The most recent issue of Public Culture features an article by Josef Sorett entitled “A Fantastic Church? Literature, Politics, and the Afterlives of Afro-Protestantism”. This article tracks the evolving tensions between culture and politics in African American life to offer an account of how an idea of “church” shapes contemporary black literature and social activism. Although generally understood as a dramatic reimagining of the black past and as a break from the “Black Church,” specifically, black literature and protest politics in the present moment are not as far removed from the traditions of Afro-Protestantism as they are thought to be. Recognizing the degree to which racial and religious discourses are mutually constitutive, this essay calls attention to how blackness itself (under a variety of names) has circulated as a religious discourse—as a veritable conversation within and without, all around and about, the church.

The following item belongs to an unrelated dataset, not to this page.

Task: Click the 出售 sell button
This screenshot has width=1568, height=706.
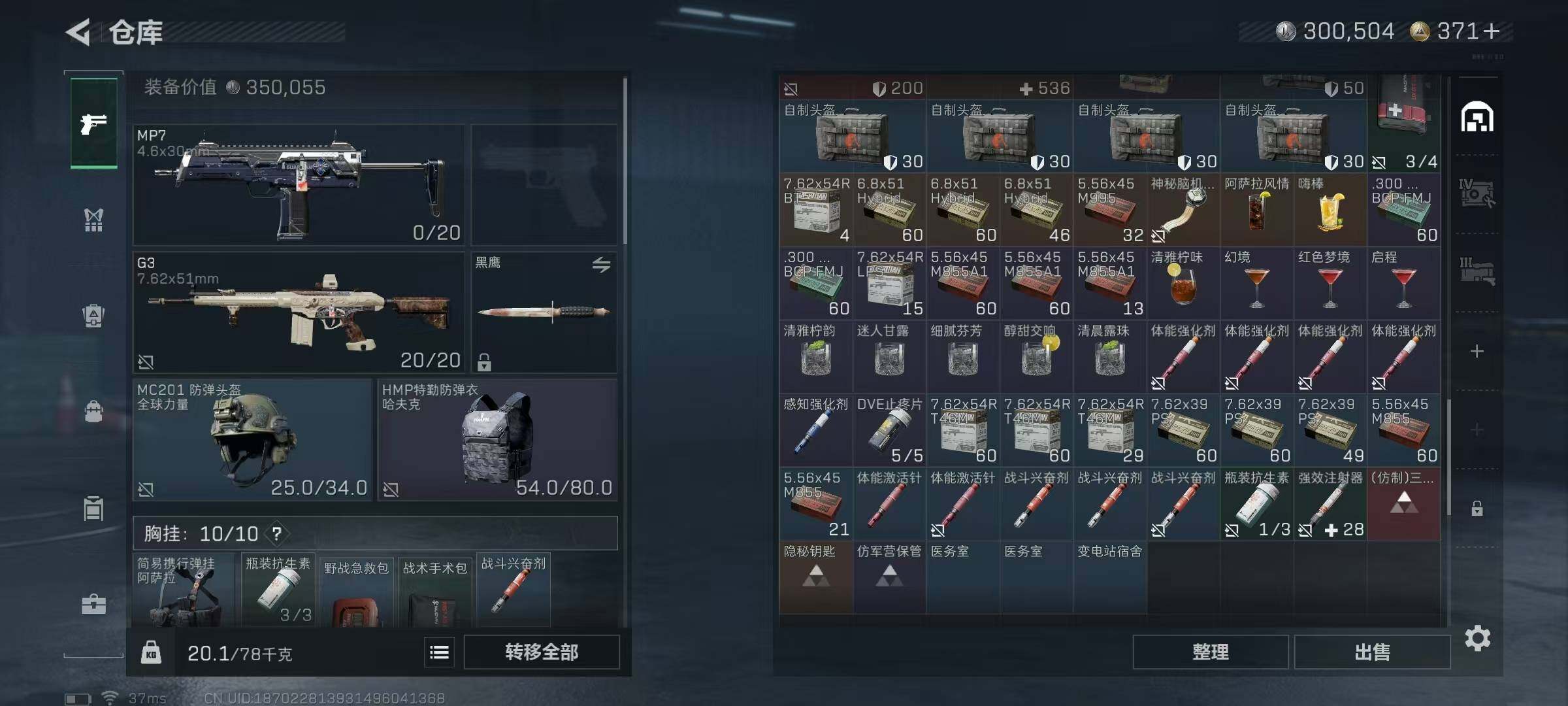Action: 1372,652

The article “The war on meaninglessness: A counter-terrorist self through an absent terrorist other” by Yarin Eski, focuses on post-9/11 port security, its policing actors and how their occupational, counter-terrorist identity is (re)established. The empirical context of this study is that of operational port police officers and security officers who construct port security in the ports of Rotterdam and Hamburg. Drawing from a multi-sited, ethnographic fieldwork study, specific attention is paid to how operational staff, employed in a highly securitized realm saturated with War on Terror governance, (re)establish their occupational identity through the terrorist other without having ever been confronted, face-to-face, with terrorism. Instead of fighting in a global War on Terror, and given the way they construe their identity through the terrorist other, they endure an everyday War on Meaninglessness.

Finally, Anthropoliteia’s own Meg Stalcup has two articles of interest out this month. The first, “The Aesthetic Politics of Unfinished Media: New Media Activism in Brazil” is from the Fall 2016 issue of Visual Anthropology Review. Her article analyzes the role of key visual technologies in contemporary media activism in Brazil. Drawing on a range of media formats and sources, the article examines how the aesthetic politics of activists in protests that took place in 2013 opened the way for wider sociopolitical change. She argues that the forms and practices of media activists is aimed explicitly at producing transformative politics. New media technologies were remediated as a kind of equipment that could generate new relationships and subjectivities, and thereby access to intentionally undetermined futures.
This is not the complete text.